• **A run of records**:
※
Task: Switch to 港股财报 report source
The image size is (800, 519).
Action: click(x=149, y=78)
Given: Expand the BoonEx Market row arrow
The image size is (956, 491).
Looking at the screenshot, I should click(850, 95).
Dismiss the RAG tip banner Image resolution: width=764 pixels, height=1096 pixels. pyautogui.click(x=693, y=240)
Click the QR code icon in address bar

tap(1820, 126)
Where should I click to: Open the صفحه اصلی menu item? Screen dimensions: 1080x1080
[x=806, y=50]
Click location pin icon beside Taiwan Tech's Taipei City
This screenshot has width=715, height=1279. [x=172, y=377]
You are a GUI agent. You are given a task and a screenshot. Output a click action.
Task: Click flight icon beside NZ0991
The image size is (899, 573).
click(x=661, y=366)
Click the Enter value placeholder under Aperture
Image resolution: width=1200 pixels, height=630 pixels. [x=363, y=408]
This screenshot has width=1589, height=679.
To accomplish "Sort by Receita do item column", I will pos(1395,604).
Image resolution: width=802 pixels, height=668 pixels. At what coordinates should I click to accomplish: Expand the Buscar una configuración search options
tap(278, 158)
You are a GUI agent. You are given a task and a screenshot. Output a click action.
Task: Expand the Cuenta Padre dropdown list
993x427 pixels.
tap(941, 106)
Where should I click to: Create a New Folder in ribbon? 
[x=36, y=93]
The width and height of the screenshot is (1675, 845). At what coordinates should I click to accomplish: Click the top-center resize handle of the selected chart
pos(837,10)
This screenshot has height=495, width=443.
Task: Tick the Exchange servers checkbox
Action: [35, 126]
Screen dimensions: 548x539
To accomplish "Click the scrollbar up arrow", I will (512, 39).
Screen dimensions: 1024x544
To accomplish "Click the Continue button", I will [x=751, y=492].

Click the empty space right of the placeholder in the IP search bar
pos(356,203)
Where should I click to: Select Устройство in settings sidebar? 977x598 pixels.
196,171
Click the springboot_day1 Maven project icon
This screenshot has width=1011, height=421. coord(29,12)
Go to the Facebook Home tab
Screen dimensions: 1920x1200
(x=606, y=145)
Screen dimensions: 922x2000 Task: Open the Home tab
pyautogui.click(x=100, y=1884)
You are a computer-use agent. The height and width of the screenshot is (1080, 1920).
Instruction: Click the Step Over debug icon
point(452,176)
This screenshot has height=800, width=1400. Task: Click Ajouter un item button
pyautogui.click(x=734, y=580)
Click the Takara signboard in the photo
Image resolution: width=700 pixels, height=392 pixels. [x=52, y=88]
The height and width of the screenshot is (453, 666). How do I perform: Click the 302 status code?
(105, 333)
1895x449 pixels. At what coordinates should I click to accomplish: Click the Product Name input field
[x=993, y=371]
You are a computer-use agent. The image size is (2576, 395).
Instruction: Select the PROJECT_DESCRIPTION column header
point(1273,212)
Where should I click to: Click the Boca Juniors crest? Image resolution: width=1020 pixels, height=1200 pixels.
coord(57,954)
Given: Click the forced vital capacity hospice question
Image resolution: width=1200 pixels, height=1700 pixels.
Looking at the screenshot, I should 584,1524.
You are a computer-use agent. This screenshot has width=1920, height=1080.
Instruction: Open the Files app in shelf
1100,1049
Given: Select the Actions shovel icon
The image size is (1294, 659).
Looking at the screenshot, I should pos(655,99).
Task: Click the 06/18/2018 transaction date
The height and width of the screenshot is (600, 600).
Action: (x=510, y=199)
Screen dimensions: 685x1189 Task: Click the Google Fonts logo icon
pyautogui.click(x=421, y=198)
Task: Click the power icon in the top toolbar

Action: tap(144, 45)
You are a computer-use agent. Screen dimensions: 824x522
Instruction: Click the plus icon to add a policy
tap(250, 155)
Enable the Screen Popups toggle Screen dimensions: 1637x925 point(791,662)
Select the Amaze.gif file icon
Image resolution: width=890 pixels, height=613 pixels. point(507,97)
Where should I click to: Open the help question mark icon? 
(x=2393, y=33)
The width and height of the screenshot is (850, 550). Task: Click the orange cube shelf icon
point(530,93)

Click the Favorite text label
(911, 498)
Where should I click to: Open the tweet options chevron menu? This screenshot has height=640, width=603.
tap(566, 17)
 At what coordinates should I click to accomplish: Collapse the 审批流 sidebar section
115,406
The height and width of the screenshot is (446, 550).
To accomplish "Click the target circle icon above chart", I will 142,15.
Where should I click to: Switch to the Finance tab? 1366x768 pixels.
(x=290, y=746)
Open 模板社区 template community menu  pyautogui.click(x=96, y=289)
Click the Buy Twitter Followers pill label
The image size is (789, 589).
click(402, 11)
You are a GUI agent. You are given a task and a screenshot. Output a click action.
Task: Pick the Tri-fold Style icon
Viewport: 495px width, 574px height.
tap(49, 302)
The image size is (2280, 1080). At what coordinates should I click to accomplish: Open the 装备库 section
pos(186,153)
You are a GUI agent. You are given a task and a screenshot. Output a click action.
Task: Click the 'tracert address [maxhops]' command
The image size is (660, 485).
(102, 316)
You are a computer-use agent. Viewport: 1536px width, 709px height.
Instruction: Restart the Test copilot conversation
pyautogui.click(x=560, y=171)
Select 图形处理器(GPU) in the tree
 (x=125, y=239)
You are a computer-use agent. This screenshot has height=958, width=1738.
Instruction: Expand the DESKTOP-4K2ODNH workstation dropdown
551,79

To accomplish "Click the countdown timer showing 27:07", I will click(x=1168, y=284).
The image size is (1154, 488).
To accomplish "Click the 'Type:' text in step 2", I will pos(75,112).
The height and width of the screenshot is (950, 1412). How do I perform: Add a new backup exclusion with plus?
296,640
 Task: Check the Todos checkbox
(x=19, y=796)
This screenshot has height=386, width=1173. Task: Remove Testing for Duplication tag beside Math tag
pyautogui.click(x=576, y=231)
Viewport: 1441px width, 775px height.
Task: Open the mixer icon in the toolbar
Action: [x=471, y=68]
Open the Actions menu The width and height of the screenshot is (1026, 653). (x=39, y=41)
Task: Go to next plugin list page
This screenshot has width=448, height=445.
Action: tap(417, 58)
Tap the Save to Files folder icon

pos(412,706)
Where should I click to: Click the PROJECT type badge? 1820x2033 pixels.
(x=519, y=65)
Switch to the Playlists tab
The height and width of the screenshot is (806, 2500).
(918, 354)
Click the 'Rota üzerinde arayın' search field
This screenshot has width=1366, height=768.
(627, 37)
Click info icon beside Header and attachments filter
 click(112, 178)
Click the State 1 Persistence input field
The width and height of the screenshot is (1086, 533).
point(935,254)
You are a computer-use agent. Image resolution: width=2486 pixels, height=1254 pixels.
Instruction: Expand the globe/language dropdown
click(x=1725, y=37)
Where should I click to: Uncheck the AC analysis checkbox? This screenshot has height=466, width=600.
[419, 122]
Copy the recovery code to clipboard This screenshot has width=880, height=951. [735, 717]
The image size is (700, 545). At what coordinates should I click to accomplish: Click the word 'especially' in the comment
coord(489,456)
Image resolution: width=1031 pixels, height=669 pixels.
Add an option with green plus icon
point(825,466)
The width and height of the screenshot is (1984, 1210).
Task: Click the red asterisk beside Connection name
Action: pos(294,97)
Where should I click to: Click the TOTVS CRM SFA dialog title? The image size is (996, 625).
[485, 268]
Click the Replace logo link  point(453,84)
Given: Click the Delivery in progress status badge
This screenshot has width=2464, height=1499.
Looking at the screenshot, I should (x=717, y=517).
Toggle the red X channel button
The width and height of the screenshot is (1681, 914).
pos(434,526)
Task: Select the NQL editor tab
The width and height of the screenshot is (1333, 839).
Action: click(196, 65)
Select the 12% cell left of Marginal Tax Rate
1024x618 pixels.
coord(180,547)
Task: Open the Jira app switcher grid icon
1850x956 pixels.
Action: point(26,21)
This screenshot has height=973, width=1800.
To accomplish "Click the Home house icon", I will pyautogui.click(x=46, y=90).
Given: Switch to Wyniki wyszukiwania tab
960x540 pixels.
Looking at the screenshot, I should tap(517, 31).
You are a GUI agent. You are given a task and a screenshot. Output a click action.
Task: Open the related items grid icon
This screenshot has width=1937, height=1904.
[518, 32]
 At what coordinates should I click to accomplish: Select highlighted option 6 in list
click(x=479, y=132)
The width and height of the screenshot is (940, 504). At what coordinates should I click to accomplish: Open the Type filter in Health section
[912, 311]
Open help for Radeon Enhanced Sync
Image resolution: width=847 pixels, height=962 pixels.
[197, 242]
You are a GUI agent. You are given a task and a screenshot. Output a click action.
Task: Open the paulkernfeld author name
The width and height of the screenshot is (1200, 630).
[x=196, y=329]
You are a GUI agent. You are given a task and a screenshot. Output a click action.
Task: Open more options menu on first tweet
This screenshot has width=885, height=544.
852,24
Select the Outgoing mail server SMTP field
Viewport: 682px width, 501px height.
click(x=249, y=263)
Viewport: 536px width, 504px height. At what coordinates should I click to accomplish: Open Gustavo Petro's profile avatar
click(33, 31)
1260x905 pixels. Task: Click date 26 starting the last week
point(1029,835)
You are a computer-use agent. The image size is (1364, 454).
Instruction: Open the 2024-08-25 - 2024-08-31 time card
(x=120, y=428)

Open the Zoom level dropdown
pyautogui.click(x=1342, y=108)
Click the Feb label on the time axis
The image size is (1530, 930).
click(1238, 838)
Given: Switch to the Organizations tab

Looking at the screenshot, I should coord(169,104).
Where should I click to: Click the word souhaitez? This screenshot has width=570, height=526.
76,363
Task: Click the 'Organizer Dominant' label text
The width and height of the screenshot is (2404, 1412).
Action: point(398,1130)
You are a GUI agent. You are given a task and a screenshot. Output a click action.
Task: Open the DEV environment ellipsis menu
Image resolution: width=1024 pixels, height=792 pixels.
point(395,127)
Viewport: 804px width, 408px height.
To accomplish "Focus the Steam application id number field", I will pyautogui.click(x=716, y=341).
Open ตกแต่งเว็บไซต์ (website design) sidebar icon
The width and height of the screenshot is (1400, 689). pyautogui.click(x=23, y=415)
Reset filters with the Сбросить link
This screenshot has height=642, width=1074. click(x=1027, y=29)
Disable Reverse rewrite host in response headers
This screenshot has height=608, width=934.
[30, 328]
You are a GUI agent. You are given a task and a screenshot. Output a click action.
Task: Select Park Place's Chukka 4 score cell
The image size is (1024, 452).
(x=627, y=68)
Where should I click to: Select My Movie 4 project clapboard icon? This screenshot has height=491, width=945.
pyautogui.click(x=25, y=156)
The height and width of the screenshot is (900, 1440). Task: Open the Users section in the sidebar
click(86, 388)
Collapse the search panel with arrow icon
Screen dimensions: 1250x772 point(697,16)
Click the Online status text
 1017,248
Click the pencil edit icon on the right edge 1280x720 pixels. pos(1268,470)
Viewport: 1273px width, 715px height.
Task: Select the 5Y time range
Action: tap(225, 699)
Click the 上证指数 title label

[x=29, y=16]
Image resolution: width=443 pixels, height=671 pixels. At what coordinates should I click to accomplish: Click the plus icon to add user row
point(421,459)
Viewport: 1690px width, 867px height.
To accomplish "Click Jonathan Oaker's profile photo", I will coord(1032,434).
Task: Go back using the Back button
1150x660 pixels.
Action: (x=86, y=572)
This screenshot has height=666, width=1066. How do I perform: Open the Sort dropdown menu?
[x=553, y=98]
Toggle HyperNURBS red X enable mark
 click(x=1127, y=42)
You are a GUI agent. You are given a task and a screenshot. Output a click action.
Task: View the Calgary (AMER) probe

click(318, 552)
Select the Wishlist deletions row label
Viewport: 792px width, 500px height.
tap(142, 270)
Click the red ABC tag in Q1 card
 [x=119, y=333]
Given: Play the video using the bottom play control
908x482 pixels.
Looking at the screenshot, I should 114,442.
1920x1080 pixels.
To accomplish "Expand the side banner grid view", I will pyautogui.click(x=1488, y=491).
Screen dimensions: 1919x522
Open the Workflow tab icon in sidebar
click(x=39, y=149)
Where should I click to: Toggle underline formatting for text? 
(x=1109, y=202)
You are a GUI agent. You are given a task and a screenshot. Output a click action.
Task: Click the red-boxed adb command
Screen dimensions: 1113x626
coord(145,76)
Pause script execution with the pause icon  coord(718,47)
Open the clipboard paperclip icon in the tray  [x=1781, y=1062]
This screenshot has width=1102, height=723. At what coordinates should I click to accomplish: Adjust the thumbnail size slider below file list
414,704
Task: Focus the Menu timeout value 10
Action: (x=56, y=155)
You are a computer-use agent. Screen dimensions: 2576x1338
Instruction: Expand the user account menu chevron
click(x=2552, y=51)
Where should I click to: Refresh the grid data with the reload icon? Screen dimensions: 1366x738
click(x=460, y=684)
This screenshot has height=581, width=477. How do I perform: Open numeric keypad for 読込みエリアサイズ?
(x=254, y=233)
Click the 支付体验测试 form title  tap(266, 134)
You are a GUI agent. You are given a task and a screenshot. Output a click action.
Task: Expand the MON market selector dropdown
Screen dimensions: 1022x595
※
Rewrite the data from the line containing "Task: Check the Todos checkbox" through the line containing "Open the Actions", replacing "Math" with "Science" and leaving everything else the same.

• **Result of the exercise**:
 Task: Check the Todos checkbox
(x=19, y=796)
This screenshot has height=386, width=1173. Task: Remove Testing for Duplication tag beside Science tag
pyautogui.click(x=576, y=231)
Viewport: 1441px width, 775px height.
Task: Open the mixer icon in the toolbar
Action: [x=471, y=68]
Open the Actions menu The width and height of the screenshot is (1026, 653). (x=39, y=41)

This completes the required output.